Политбюро ЦК ВКП(б) постановляет:
«Отметить, что член Политбюро ЦК ВКП(б) т. Вознесенский, хотя и отклонил предложение т. Попкова о «шефстве» над Ленинградом, указав ему на неправильность такого предложения (выделенные слова, смягчая вину Вознесенского, вписал позднее лично Сталин. – С.К.), тем не менее все же поступил неправильно, что своевременно не доложил ЦК ВКП(б) об антипартийном предложении «шефствовать» над Ленинградом, сделанном ему т. Попковым».
Вот почему Вознесенскому пришлось отправиться в «отпуск». А 13 августа 1950 года в кабинете Маленкова были арестованы Кузнецов, Попков, Родионов, председатель Ленинградского горисполкома П.Г. Лазутин, первый секретарь Крымского обкома ВКП(б) Н.В. Соловьев, ранее работавший в Ленинграде.
Руденко в мае 1954 года представлял все это как интригу Абакумова, но вот что показывал 24 апреля 1952 года 34-летний Евгений Питовраиов, бывший при министре Абакумове замминистра и вместе с Абакумовым арестованный. Стенограмму его допроса новый министр Игнатьев 26 апреля 1952 года направил Сталину, и в ней было, в частности, вот что:
«…Стремясь создать показной авторитет, АБАКУМОВ, используя наше подхалимство, без зазрения совести рекламировал себя как человека, близкого к ЦК ВКП(б) и что он-де имеет большой вес в государстве. В этом, кстати, он пользовался твердой поддержкой вне Министерства.
АБАКУМОВ при помощи КУЗНЕЦОВА фактически прибрал к своим рукам бывшего заведующего административным отделом ЦК ВКП(б) БАКАКИНА, который безропотно продвигал все предложения АБАКУМОВА по кадрам МГБ…», и т.д.

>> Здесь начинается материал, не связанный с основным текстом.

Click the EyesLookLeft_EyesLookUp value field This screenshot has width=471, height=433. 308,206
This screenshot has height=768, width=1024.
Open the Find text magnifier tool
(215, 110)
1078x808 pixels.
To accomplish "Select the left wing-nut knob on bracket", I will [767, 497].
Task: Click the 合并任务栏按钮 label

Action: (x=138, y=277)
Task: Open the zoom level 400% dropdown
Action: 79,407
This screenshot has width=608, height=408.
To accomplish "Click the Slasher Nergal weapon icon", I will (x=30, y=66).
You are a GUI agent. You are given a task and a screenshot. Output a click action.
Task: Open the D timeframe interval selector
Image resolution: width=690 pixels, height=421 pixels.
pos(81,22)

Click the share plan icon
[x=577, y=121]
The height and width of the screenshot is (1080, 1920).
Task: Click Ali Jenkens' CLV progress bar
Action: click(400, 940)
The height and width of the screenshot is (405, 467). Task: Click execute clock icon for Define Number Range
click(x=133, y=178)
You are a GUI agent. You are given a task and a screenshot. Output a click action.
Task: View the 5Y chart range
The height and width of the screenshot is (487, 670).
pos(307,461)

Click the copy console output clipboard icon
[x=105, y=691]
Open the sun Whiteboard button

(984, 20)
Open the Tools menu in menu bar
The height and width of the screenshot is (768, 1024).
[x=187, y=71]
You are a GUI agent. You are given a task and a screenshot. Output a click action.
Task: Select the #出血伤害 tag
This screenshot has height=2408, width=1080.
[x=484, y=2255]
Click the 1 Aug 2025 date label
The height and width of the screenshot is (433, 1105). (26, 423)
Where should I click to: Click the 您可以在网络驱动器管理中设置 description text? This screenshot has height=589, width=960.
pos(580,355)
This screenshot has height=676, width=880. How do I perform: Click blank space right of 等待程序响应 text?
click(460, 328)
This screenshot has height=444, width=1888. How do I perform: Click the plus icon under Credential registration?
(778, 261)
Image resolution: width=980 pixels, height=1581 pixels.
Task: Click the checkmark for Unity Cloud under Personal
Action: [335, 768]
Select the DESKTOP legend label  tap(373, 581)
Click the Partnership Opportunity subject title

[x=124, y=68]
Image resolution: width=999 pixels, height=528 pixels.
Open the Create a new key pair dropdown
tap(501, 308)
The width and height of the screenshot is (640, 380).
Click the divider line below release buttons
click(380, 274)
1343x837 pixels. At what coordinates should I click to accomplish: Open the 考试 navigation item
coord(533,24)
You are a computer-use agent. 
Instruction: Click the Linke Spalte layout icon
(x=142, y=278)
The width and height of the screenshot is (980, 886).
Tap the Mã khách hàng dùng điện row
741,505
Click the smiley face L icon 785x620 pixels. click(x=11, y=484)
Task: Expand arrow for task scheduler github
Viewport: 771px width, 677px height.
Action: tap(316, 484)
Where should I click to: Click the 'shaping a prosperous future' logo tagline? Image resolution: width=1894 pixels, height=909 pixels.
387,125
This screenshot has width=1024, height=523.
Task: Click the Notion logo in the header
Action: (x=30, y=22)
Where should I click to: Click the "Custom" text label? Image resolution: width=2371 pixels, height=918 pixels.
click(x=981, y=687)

Тут надо заметить, что тесные контакты 38-летнего (в 1946 году, когда он стал министром) Абакумова и 41-летнего (тогда же) Кузнецова сами по себе «преступными» быть не могли. Они были вполне естественными уже потому, что Кузнецов (а не Берия, к слову) тогда курировал спецслужбы по линии ЦК. Но Питовраиов, конечно, не лгал – Абакумов поддержкой Кузнецова явно пользовался, хотя позднее, арестованный, он активно отрицал это на допросах. Например, на допросе 4 ноября 1952 года Абакумов, напротив, утверждал, что Кузнецов относился к нему отрицательно. Но очень уж конкретен был (прошу читателя поверить мне здесь на слово) допрашиваемый Питовранов в тех деталях, которыми он доказывал близость Кузнецова и Абакумова.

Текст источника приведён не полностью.